Friday, July 01, 2005

The Wild Wolves of Gleneagles: Live 8, G8 and Africa's Anguish

As we've noted here before (here and here), and as others have noted (here), the "Live 8" concerts are, in the main, a goodhearted but wrong-headed diversion by unconsciously co-opted pop stars being used to obscure the brutal and rapacious exploitation of Africa by the world's richest countries. But one good thing to come from this PR-apaloooza is that it has - temporarily, no doubt - focused attention on Africa's plight and the West's central role in creating it.

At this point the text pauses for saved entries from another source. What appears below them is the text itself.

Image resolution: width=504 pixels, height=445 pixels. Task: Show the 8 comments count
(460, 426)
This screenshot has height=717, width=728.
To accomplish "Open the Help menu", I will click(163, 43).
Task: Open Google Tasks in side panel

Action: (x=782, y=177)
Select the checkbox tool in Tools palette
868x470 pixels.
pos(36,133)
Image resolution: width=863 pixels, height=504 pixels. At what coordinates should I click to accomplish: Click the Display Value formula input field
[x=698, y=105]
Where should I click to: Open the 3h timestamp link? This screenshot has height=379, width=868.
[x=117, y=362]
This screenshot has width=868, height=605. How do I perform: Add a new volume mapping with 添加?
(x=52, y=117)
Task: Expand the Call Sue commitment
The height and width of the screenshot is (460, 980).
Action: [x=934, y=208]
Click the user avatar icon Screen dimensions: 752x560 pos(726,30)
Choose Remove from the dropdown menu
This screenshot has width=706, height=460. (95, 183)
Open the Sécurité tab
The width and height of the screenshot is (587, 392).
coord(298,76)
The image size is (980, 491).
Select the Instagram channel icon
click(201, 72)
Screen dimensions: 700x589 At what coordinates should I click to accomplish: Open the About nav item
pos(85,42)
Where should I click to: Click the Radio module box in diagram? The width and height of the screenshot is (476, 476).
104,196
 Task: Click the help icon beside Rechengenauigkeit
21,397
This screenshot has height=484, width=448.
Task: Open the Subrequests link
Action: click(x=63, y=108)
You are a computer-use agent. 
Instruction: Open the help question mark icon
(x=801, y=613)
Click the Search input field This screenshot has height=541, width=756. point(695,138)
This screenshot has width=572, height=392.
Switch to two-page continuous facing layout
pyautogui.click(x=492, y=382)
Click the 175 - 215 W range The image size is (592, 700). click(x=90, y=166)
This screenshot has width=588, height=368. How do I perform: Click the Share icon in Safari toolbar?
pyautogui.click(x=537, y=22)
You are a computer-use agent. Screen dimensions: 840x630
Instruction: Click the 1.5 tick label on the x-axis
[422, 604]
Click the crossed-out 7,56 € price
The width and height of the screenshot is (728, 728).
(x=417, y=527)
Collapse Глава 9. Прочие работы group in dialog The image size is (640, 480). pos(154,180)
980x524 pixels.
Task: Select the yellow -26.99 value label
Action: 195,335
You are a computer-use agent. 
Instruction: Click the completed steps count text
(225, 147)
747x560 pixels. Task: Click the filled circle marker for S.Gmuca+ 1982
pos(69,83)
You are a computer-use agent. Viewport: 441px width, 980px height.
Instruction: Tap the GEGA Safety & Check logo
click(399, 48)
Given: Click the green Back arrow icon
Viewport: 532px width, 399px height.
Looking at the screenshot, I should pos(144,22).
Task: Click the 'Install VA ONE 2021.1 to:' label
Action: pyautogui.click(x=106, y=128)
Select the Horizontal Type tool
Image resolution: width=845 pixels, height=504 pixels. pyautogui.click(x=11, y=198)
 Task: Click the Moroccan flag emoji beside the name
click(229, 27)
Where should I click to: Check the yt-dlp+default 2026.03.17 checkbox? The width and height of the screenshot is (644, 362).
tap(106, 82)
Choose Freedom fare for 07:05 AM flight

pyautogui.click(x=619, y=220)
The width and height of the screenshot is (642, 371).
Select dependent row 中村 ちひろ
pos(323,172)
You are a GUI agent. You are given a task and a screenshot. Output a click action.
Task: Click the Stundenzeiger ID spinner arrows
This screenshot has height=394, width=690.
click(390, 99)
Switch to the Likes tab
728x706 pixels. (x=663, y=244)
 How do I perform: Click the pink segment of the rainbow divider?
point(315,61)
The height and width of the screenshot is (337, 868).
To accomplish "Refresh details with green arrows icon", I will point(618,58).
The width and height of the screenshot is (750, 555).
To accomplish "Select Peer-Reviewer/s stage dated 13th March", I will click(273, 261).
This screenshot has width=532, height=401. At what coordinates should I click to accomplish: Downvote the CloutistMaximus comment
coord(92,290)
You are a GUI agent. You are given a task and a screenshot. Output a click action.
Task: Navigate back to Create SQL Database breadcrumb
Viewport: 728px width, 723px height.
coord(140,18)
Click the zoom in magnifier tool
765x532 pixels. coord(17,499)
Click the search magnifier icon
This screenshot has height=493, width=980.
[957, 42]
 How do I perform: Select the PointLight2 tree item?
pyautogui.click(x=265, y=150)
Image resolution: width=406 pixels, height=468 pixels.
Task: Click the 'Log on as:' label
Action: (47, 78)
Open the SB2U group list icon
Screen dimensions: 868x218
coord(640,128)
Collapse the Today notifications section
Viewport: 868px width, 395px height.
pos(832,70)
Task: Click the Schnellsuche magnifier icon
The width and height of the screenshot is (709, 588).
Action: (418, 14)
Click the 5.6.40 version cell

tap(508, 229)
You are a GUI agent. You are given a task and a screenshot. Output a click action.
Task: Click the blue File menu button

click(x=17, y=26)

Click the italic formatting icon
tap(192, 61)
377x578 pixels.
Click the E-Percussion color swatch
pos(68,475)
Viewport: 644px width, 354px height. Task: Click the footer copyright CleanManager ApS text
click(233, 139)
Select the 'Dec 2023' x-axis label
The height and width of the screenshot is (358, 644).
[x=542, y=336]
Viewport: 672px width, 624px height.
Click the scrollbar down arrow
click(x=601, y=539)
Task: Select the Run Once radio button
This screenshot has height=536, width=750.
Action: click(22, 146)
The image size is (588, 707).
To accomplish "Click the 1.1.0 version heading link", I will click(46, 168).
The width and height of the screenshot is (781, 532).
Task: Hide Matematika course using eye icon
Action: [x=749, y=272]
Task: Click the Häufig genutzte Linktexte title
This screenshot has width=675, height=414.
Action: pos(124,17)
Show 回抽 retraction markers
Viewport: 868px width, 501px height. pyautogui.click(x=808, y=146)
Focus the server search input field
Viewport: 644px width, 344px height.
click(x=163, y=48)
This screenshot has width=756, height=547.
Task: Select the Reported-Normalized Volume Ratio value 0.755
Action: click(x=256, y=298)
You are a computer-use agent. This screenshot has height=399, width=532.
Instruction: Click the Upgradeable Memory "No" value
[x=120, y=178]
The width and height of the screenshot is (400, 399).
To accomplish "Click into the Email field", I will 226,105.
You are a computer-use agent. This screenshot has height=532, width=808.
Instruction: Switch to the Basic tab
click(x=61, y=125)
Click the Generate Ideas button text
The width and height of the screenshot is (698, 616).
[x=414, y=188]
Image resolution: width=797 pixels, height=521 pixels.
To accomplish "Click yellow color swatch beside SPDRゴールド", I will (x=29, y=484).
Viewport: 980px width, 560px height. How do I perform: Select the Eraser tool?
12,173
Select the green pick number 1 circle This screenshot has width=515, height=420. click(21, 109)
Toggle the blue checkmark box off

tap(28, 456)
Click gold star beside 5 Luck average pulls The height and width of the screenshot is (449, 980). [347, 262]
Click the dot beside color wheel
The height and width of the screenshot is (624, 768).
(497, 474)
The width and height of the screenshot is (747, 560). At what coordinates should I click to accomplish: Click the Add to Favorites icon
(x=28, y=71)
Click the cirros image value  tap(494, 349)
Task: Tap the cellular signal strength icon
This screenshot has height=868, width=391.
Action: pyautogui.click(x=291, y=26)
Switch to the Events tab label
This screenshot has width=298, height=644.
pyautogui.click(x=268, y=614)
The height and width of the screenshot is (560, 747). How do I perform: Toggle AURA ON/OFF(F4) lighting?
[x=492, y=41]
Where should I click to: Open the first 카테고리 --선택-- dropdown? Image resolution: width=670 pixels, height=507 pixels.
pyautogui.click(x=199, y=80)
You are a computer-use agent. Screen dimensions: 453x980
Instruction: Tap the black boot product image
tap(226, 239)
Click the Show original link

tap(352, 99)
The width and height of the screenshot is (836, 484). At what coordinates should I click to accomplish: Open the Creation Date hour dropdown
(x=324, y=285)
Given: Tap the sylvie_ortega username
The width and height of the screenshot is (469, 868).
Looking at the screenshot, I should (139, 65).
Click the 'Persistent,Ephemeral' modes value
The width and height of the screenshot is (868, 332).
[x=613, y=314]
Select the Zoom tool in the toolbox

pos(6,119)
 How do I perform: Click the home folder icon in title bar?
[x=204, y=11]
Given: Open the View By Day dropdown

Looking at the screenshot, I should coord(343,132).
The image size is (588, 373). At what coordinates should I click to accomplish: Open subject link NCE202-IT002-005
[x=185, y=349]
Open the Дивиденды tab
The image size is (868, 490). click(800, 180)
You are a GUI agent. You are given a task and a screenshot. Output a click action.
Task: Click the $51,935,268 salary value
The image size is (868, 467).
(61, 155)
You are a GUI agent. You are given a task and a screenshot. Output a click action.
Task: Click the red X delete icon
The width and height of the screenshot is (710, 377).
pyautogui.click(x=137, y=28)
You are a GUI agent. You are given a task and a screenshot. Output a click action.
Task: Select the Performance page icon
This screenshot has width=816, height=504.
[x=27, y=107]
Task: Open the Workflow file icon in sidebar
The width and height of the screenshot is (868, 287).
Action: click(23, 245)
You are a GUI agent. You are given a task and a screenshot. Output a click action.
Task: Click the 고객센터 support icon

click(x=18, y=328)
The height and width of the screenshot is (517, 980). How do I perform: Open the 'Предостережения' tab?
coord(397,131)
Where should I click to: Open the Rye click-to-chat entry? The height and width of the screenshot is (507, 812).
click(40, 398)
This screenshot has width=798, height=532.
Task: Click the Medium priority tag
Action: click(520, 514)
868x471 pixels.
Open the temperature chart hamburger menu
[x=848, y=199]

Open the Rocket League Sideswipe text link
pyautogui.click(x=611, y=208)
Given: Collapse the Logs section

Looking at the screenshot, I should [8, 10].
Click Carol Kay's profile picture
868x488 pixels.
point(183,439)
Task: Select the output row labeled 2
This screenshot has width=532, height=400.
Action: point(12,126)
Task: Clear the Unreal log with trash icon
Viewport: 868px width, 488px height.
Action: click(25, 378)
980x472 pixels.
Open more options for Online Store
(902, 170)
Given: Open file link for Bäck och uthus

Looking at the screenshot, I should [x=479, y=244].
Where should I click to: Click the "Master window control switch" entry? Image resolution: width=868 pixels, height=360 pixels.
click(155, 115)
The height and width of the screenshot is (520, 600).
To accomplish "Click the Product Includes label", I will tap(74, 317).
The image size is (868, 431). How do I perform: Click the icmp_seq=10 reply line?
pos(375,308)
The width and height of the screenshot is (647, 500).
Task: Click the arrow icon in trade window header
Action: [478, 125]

There's nothing new about this knowledge, this blood guilt that stains the very fabric of Western civilization. Almost 70 years ago, Rabindranath Tagore captured its essence in a poem written during yet another period when the "enlightened nations" were plunging into maelstrom of terror, fear and death. Here's an excerpt from "Africa," published in 1938:

"…Others came with iron manacles,
With clutches sharper than the claws of your own wild wolves:
Slavers came,
With an arrogance more benighted than your own dark jungles.
Civilization's barbarous greed
Flaunted its naked humanity.
You wailed wordlessly, muddied the soil of your steamy jungles
With blood and tears….

…Meanwhile, across the sea in their native parishes
Temple-bells summoned your conquerors to prayer,
Morning and evening, in the name of a loving god.
Mothers dandled babies in their laps;
Poets raised hymns to beauty.

Today as the air of the West thickens,
Constricted by the imminent evening storm;
As animals emerge from secret lairs
And proclaim by their ominous howls the closing of the day;
Come, poet of the end of the age,
Stand in the dying light of the advancing nightfall
At the door of despoiled Africa
And say, 'Forgive, forgive - '
In the midst of murderous insanity
May these be your civilization's last, virtuous words."

***
Tagore was not the only one to see the truth, of course. Indeed, more than a generation before, in 1905, a voice rose from the midst of the West itself to decry "Civilization's barbarous greed." It was Mark Twain -- too often remembered now (if remembered at all) as the genial author of those school-assignment chores, Huckleberry Finn and Tom Sawyer. Twain was much more than this, of course, much darker in spirit. He was also one of the fiercest opponents of imperialism that America has ever seen. Here is his cry into the heart of darkness: King Leopold's Soliloquy.

(Edited after astute comments by "Anonymous." Many thanks.)